Source material Block Start

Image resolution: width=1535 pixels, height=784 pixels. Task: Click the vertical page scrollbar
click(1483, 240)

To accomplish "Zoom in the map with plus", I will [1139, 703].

Source material Block End
Source material Block Start

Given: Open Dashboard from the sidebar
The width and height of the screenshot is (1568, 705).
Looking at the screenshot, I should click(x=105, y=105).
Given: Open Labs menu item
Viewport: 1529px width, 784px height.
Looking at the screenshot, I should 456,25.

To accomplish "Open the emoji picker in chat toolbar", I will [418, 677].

Source material Block End

Work task — Report every line of the preceding listing where the string "accomplish" occurs.

Your response —
To accomplish "Zoom in the map with plus", I will [1139, 703].
To accomplish "Open the emoji picker in chat toolbar", I will [418, 677].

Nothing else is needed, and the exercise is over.